There are several important variables and functions that are used in the code. A key description of them is given below:

The switch instruction evaluates the number of vectors found in the camera image and what the robot car will do depending on this number:

Case: 0 vectors found

If no vectors are found (case 0), then the vehicle will stop.

Case: 1 vector found

If one vector is found, the algorithm finds the gradient of the vector and stores that in steer, and the speed

Case: 2 vectors found

If two vectors are found, then the example algorithm will find the offset in the x direction of the average of the two head points of each vector. This will give us a steering value that will steer the cup car in the correct direction, which will be stored in steer. The speed value will be calculated and is stored in speed.
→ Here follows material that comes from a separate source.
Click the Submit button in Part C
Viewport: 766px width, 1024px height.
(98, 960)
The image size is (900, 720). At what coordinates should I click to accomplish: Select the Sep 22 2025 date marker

After calculating the speed and the steer values, a call to the CASADI function is done to estimate the control variable for the actuators. Then the robot can move the necessary meters that you need.

Modifying the code

Before making changes to the velocity.c file or any files in the ~/cognipilot/ws/cerebri/app/b3rb directory, remember to rebuild the application to see the changes take effect.

For simulation:

cd ~/cognipilot/ws/cerebri 
west update
west build -b native_sim app/b3rb/ -p -t install

For real robot:

cd ~/cognipilot/ws/cerebri 
west update
west build -b mr_canhubk3 app/b3rb -p
west flash

Auto mode and Arming the robot automatically

In the nxp_track_vision.py file within the ROS2 package nxp_cup_vision, you'll find the following code snippet:

def statusCallback(self,data):
        #Putting robot in AUTO mode 
        if(data.mode!=2):
            joystick_msg=sensor_msgs.msg.Joy()
            joystick_msg.header.stamp=ROSClock().now().to_msg()
            joystick_msg.axes=[0.0,0.0,0.0,0.0]
            joystick_msg.buttons = [0, 1, 0, 0, 0, 0, 0, 0]
            #self.JoystickPub.publish(joystick_msg)
        #If robot is in AUTO mode -> arming the robot
        elif(data.mode==2 and data.arming!=2):
            joystick_msg=sensor_msgs.msg.Joy()
            joystick_msg.header.stamp=ROSClock().now().to_msg()
            joystick_msg.axes=[0.0,0.0,0.0,0.0]
            joystick_msg.buttons = [0, 0, 0, 0, 0, 0, 0, 1]
            #self.JoystickPub.publish(joystick_msg)

This code snippet automatically sets the B3RB robot in AUTO mode and arms the robot. By default, the self.JoystickPub.publish(joystick_msg) lines are commented out to allow control through Foxglove Studio during development. Uncomment these lines if you want the robot to automatically enter AUTO mode and arm itself.

If you need the robot to delay its start, add a sleep command:

sleep(15.0)

This makes the robot wait for 15 seconds before starting, which can be particularly useful for the NXP-CUP competition.